Execute command mvn package.

The application scans the address range to check the specified port (554 by default) for availability. After receiving a list of verified addresses, the password strength is checked using a number of methods (including password guessing for the stream and checking for vulnerabilities).
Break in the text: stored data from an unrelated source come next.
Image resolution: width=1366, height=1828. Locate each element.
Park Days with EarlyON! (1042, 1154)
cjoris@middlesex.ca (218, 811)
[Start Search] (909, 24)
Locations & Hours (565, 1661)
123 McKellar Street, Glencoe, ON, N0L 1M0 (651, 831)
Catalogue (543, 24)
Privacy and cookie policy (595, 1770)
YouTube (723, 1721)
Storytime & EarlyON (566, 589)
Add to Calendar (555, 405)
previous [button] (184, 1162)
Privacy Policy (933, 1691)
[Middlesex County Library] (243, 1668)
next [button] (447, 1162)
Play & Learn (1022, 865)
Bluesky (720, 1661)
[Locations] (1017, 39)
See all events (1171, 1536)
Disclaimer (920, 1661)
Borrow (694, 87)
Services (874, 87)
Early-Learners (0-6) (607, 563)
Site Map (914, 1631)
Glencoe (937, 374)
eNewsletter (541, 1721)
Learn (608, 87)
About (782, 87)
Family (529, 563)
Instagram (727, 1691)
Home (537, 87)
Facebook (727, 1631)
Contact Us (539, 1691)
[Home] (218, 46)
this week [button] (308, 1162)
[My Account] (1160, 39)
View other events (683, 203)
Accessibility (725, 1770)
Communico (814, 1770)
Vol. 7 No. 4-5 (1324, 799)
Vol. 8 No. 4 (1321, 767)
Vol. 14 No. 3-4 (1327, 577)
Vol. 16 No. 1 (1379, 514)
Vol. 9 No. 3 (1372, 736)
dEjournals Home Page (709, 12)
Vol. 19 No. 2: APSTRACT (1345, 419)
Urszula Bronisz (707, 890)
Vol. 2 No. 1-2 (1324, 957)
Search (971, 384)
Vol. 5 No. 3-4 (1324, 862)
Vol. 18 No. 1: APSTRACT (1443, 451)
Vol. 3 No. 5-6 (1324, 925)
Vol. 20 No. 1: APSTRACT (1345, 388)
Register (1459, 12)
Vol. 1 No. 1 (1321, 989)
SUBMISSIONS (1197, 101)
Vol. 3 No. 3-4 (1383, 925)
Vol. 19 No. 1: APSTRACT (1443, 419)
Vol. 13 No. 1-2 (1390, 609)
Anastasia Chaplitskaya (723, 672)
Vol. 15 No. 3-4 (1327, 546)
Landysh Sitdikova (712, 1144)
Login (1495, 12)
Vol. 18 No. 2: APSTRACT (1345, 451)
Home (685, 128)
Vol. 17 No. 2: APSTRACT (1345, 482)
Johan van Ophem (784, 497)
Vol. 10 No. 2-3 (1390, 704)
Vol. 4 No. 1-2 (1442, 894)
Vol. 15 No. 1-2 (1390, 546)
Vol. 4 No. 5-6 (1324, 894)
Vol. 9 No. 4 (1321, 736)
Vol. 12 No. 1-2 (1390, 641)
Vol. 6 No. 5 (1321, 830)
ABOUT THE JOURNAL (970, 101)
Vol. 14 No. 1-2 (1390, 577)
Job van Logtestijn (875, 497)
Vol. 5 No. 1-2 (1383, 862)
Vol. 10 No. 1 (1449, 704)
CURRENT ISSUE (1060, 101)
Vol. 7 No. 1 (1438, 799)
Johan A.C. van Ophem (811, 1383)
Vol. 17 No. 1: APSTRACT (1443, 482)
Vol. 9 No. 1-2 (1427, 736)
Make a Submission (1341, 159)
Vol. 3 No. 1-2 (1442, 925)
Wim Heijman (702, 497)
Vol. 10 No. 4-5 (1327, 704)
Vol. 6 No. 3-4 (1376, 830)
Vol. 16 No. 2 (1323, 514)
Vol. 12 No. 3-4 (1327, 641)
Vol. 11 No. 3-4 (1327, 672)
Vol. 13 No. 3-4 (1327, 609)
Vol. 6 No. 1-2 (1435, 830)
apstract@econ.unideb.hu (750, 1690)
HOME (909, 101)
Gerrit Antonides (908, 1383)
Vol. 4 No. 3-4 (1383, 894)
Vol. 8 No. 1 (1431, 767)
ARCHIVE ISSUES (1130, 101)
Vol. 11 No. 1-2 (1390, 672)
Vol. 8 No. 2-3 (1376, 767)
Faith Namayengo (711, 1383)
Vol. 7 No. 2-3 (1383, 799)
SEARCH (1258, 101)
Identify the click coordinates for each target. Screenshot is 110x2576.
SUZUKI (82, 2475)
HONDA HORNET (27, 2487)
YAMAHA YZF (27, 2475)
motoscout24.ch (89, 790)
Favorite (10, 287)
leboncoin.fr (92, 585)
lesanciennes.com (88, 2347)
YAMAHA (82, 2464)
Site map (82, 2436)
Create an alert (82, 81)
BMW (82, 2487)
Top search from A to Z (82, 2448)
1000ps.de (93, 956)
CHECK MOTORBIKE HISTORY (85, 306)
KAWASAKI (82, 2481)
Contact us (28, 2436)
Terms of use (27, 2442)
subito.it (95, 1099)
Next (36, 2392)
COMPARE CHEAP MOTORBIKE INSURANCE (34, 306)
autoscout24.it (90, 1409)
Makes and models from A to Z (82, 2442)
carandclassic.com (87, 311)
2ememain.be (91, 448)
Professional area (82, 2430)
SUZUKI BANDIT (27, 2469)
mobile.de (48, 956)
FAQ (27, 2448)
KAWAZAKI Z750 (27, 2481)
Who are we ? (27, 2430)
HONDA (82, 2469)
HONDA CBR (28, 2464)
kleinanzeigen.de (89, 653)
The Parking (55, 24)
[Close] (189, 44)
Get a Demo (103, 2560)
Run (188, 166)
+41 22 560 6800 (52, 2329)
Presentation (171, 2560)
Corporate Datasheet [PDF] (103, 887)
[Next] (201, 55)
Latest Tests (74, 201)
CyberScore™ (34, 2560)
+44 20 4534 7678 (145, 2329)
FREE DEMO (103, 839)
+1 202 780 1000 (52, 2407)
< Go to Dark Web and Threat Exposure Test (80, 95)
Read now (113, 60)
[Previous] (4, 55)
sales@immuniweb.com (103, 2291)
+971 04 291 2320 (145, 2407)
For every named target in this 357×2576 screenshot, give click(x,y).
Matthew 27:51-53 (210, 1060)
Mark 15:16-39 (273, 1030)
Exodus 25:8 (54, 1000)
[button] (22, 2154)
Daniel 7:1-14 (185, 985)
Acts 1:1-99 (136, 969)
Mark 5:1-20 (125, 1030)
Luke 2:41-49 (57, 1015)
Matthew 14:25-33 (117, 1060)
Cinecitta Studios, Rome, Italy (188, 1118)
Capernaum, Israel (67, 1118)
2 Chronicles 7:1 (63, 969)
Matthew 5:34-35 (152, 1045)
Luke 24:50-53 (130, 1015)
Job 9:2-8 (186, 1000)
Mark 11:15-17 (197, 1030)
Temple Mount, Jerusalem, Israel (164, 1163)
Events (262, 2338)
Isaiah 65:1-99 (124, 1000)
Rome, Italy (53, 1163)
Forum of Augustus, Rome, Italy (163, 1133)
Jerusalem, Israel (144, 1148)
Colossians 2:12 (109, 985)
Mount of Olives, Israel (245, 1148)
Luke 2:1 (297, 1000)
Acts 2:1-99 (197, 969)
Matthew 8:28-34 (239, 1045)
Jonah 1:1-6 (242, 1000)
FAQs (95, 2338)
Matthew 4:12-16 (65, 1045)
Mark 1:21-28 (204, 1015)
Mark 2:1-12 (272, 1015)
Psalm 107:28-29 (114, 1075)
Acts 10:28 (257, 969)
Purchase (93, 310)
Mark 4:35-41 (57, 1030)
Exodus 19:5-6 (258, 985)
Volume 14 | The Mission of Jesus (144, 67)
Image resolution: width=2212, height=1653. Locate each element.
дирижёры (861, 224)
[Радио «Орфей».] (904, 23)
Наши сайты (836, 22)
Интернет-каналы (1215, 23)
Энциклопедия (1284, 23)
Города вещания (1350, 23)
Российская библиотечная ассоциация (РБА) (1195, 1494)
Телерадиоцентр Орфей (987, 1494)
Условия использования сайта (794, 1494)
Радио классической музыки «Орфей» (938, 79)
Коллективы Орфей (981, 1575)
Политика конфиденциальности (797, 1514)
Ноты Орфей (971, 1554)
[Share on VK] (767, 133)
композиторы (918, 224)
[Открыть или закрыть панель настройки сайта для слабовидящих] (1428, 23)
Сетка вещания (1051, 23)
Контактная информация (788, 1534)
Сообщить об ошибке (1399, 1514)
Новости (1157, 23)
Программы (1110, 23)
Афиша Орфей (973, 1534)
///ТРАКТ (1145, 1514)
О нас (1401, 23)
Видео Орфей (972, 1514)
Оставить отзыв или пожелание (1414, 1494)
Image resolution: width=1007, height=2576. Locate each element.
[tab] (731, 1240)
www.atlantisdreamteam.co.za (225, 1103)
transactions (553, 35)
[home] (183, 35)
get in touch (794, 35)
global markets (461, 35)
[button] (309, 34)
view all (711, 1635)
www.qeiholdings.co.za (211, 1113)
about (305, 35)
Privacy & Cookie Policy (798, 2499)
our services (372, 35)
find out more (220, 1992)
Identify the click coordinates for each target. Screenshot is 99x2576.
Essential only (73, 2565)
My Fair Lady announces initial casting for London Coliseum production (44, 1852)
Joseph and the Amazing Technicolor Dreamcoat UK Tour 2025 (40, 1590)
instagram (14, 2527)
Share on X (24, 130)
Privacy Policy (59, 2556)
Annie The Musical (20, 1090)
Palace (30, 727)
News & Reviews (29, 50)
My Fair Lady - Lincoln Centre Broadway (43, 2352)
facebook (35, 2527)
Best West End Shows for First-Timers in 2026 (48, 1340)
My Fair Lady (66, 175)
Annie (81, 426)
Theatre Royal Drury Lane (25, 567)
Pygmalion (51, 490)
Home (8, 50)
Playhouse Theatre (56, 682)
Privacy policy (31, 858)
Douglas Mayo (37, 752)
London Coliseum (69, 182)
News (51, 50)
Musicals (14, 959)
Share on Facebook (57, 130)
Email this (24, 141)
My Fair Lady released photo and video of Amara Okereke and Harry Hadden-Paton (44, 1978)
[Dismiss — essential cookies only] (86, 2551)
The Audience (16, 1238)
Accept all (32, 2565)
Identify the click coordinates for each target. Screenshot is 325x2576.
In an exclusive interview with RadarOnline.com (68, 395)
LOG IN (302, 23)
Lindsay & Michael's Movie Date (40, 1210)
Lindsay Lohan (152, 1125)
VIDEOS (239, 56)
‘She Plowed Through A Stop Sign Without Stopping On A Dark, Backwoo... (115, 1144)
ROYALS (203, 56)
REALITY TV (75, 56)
If the password is brute-forced, the application tries to fetch the frame from the vulnerable device (ffmpeg must be installed).

Usage example:

• java -jar camera-scanner.jar -source:range.txt -th:10 -p:8000 -passwords:pass.txt -sf
  scanning and brute ranges, thread = 10, checking port = 8000, save screen, range.txt ranges list, pass.txt plain passwords list.
• java -jar camera-scanner.jar -source:range.txt -w:200 -passwords:pass.txt
  scanning and brute ranges, wait socket connect 200 instead 500 ms, range.txt ranges list, pass.txt plain passwords list.
• java -jar camera-scanner.jar -nc -source:list.txt -passwords:pass.txt -sf
  no scanning, only brute, save screen, list.txt plain ip list, pass.txt plain passwords list.
• java -jar camera-scanner.jar -nb -source:range.txt
  no brute, only scanning by default port, range.txt ranges list.

• Add -p flag for set scanning port (554 by default).
• Add -th flag for set parallel threads (10 by default).
• Add -t flag for set time of waiting host response (500 ms by default).
• Add -w flag for set socket waiting timeout (2000 ms by default).
• Add -uc flag allows attempts to connect to untrusted hosts.
• Add -sf flag enables saving screenshots (experimental, need installed FFmpeg).
• Add -nc flag for start without checking port (only brute, source must be plain ip list).
• Add -nb flag for disable brute.

• All results will be saved in the path /results/....
• All screenshots will be saved in the path /results/screen/....
• All common logs will be saved in the path /logs/out.log.
• All ffmpeg logs will be saved in the path /logs/ffmpeg.log.
• Statistic report about scanning results will be saved in the path /results/report.log.

Bruted data presents as:

• An example command for receiving a video stream:

ffmpeg -i rtsp://${login}:${password}@${host}/Streaming/Channels/101 -acodec copy -vcodec copy /home/user/video.mp4.

If you need to process many of ranges, it is recommended to run them sequentially or on several, different application instances.